Trenton Building and Nuisance Board

Citing winter weather conditions, Trenton’s Building and Nuisance Board last night granted several extensions of time for exterior work to be done on properties of concern.

Following public hearings, 90-day extensions were granted at 409 East 19th, 812 Grant, 813 Olive, and 2002 Chicago Street.

After review for the “findings of fact” phase, 90-day extensions were granted at 302 East 7th Street, 1312 Gilmore, and 1011 Custer Street. Each of the extensions means the board will re-evaluate concerns at an April 22nd meeting. Advancing from declaration of a nuisance to public hearing was 1802 Carnes and advancing from public hearing to findings of fact was 510 West Crowder Road.

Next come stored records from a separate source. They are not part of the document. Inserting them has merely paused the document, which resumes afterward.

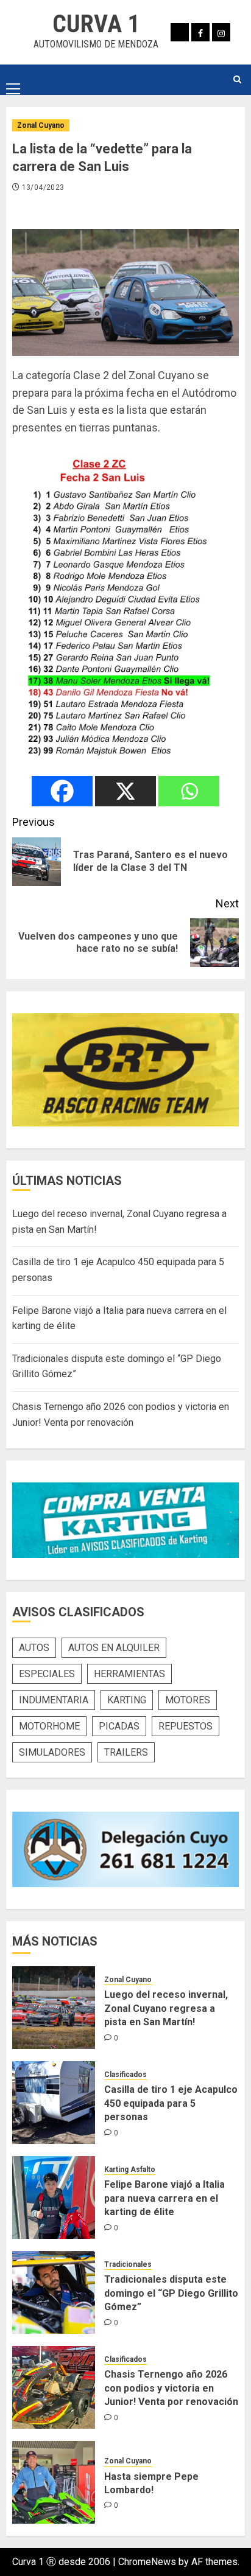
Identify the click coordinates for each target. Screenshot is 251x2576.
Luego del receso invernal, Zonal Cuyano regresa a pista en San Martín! (166, 2008)
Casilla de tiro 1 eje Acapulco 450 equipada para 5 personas (171, 2103)
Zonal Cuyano (41, 125)
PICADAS (119, 1726)
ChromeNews (147, 2561)
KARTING (126, 1700)
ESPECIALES (47, 1674)
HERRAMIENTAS (129, 1674)
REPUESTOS (185, 1726)
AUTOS (34, 1647)
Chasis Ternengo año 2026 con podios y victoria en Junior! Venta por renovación (171, 2387)
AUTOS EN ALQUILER (114, 1647)
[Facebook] (62, 791)
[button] (13, 79)
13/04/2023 (43, 187)
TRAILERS (126, 1752)
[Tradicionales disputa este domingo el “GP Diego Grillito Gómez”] (53, 2292)
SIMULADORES (52, 1752)
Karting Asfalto (129, 2169)
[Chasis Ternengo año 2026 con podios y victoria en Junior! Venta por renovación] (53, 2387)
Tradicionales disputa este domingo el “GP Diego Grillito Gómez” (171, 2293)
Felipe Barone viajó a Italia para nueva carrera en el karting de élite (164, 2198)
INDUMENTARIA (53, 1700)
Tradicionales (128, 2264)
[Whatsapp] (188, 791)
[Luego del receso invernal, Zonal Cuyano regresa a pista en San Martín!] (53, 2007)
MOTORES (187, 1700)
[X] (125, 791)
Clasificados (125, 2074)
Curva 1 (96, 24)
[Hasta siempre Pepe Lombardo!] (53, 2482)
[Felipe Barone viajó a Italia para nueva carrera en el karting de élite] (53, 2197)
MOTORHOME (49, 1726)
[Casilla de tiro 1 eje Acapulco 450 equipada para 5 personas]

The board voted to issue a certificate for a dangerous building at 200 West 7th Street. Building Inspector Donnie Vandevender said a letter of intent has been signed for the house to be listed for future demolition unless the owner sells it in the meantime. Also advancing to a certificate of a dangerous building was 212 West 7th Street.

The new owner of 509 Jackson was allowed to have electricity turned on to allow for roof repairs. He was told a building permit will still be required. Vandevender recognized the new owner of 725 West 17th Street, Mark Koenig, for cleanup work as well as improvements being planned.

With two other structures that have been processed through municipal court, Vandevender and City Administrator Ron Urton announced an addition to their letter of intent portion of the demolition program. The new section says the owner is responsible for 100 percent of the hazardous materials inspection fee and all abatement costs. That work is to be completed prior to acceptance into the city of Trenton demolition program.

For others who have not been taken to court, the letter of intent remains as it has been. The city agrees to pay half of the demolition costs up to $1,750 per location. The owner is responsible for their 50% share and all costs exceeding $3,500. The owner also pays all of the costs for hazardous materials inspection and abatement.